Par ailleurs, aux termes des dispositions des premier et dernier alinéas de l’article 1728 du code civil, le preneur est tenu de deux obligations principales, et notamment de payer le prix du bail aux termes convenus.
Selon l’article 1741 du même code, le contrat de louage se résout par la perte de la chose louée, et par le défaut respectif du bailleur et du preneur de remplir leurs engagements.

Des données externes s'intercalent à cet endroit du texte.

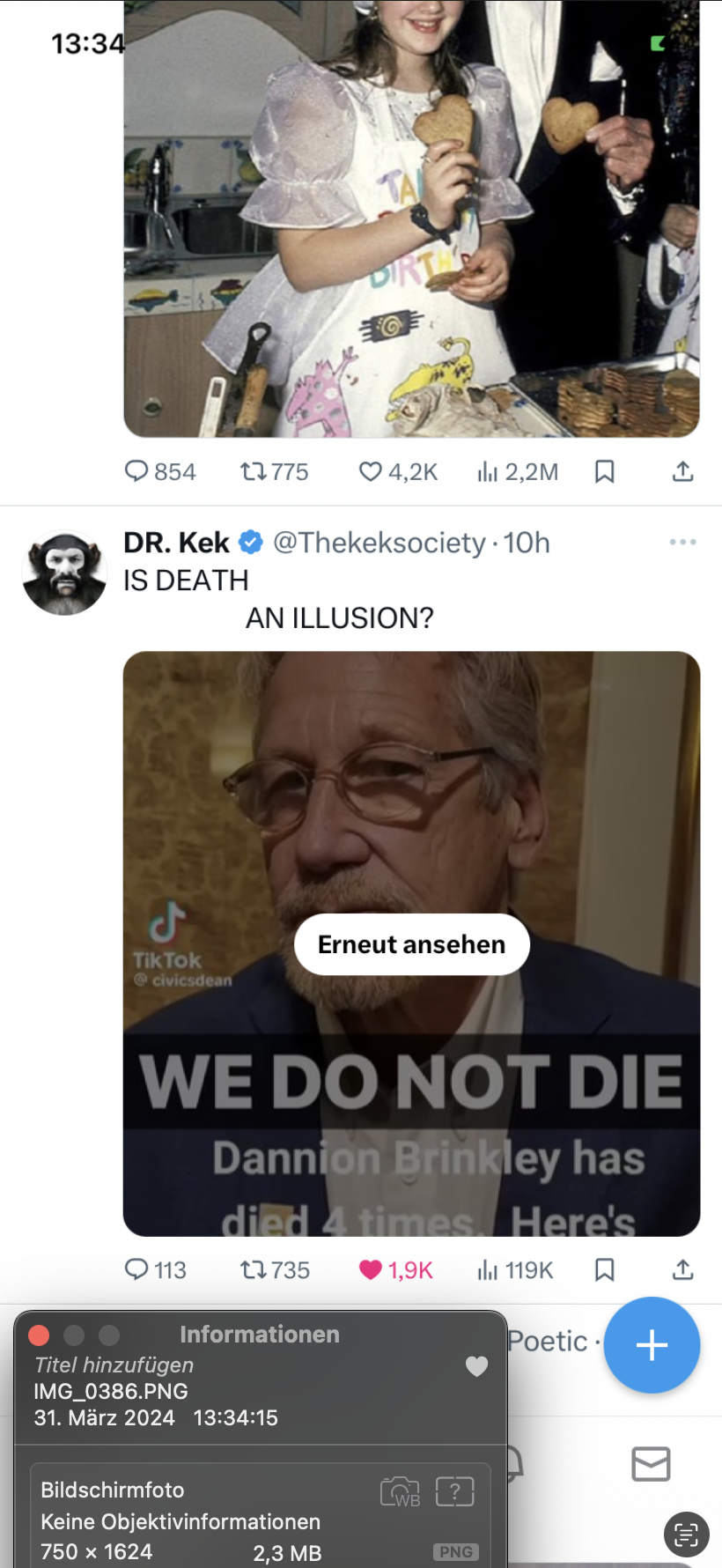The image size is (722, 1568).
Task: Open the @Thekeksociety handle link
Action: (379, 543)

En vertu enfin des dispositions de l’article 1184 ancien dudit code, la condition résolutoire est toujours sous-entendue dans les contrats synallagmatiques, pour le cas où l’une des deux parties ne satisfera point à son engagement. Dans ce cas, le contrat n’est point résolu de plein droit. La partie envers laquelle l’engagement n’a point été exécuté, a le choix ou de forcer l’autre à l’exécution de la convention lorsqu’elle est possible, ou d’en demander la résolution avec dommages et intérêts. La résolution doit être demandée en justice, et il peut être accordé au défendeur un délai selon les circonstances.

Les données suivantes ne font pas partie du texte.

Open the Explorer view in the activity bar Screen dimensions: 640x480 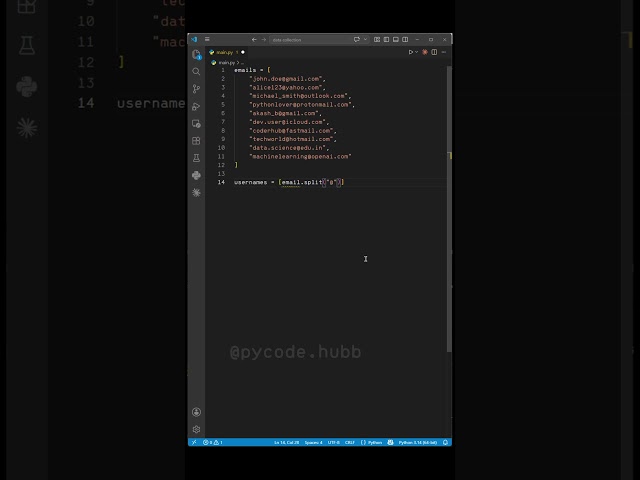196,54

En application des dispositions visées ci-avant, le preneur à qui le renouvellement du bail a été refusé, maintenu dans les lieux aux conditions et clauses du contrat jusqu’au paiement de l’indemnité d’éviction, est tenu de payer l’indemnité d’occupation se substituant au loyer. À défaut, et dans l’hypothèse de manquements répétés constituant une infraction suffisamment grave, la résiliation du bail résiduel et la déchéance du droit à indemnité d’éviction peuvent être prononcées par le juge (voir notamment Civ. 3ème, 29 juin 2005, n°04-11.397).
Décision du 25 Juin 2025
18° chambre 3ème section
N° RG 22/14613 – N° Portalis 352J-W-B7G-CYMFD
En l’espèce, il a été établi que le bail commercial liant les parties a pris fin le 18 novembre 2022 à 24h. Depuis cette date, la S.A.R.L. C.N.A.C. continue d’exploiter les locaux en vertu de son droit au maintien dans les lieux, et est en contrepartie obligée au paiement d’une indemnité d’occupation.
Il résulte des pièces communiquées que si la S.A.R.L. C.N.A.C. a été à jour dans le paiement des indemnités d’occupation, charges et accessoires, après la signification du refus de renouvellement, la S.C.I. Les Cèdres a dû lui faire signifier le 23 avril 2023 une sommation de payer la somme de 54 078,70 euros au titre de l’arriéré constitué du 1er trimestre 2022 au 2ème trimestre 2023 inclus. Le décompte démontre que la S.A.R.L. C.N.A.C. a payé sur cette période des sommes qui ne correspondaient que partiellement aux montants dus.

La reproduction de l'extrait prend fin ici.